According to the dust jacket, "this is the most important book ever written about Hollywood"—a bold claim considering the extensive literature on American filmmaking. The political and antimilitary agenda is clear: we have been indoctrinated much like the people of North Korea (p. 365). And only a boycott, a class-action lawsuit, and a congressional hearing will end the Pentagon's bribery and coercion of filmmakers.

The foreword by Jonathan Turley, a law professor and legal analyst for NBC and CBS television, asserts that the author, David L. Robb, a Hollywood journalist, provides "an unprecedented insight into the dark world of the military's shaping of public opinion and popular culture" (p. 13) and the "subterranean world of military censors" (p. 21).
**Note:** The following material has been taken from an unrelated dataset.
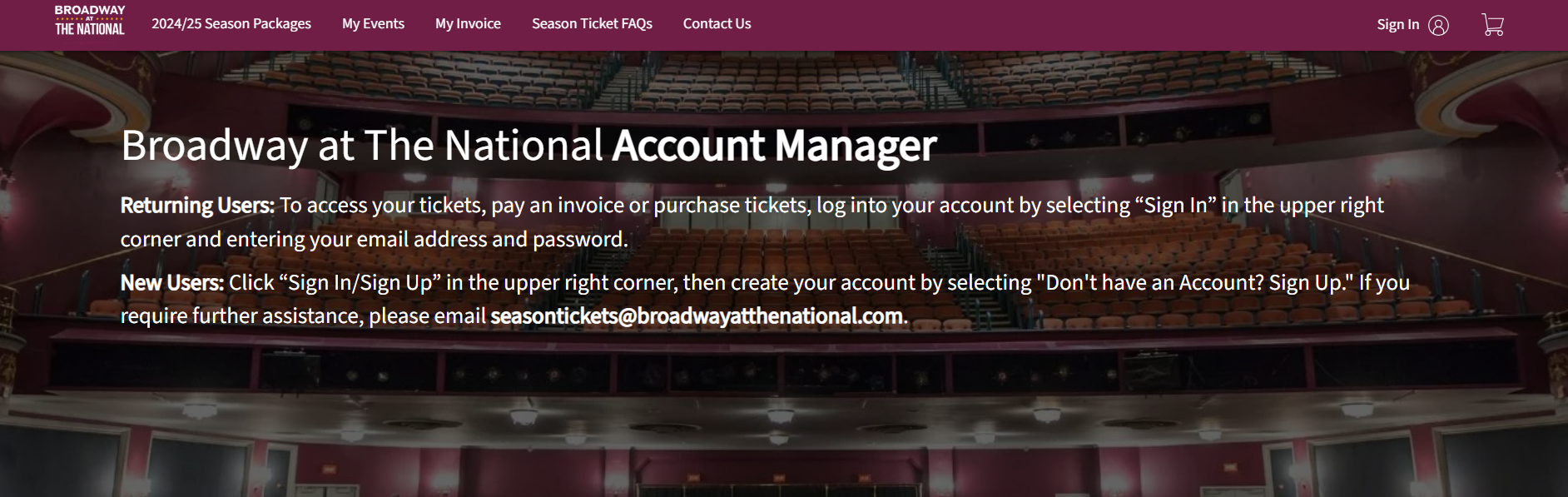Viewport: 1568px width, 497px height.
Task: Select Season Ticket FAQs in navigation
Action: (592, 24)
Turley also assures readers that Robb's "chilling" exposé (p. 13) reflects "comprehensive documentation" (p. 22). The author discusses a variety of films, screenplays, and television shows, including The Last Detail, Thirteen Days. G.I. Jane, Pearl Harbor, Forrest Gump, Air Force One, Top Gun, The Tuskegee Airmen, Heartbreak Ridge, Fail Safe, Courage under Fire, The Presidio, Windtalkers, Mars Attacks, Space Cowboys, and The Mickey Mouse Club. He lists seventy-five interviews with screenwriters, producers, directors, authors, Pentagon employees and members of the armed services among his sources [End Page 1323] but includes no bibliography, no filmography, and no citations. The book's only footnote simply dismisses the seven hundred page, professionally researched and comprehensive study of the same subject, the symbiotic relationship between the military services and Hollywood filmmakers, by Lawrence L. Suid—Guts & Glory: The Making of the American Military Image in Film (revised and enlarged edition, 2002). Whatever Robb neglects in academic research standards, however, he makes up for in redundancy—the author tells us fifteen times that Phil Strub is the head of the Pentagon's film office.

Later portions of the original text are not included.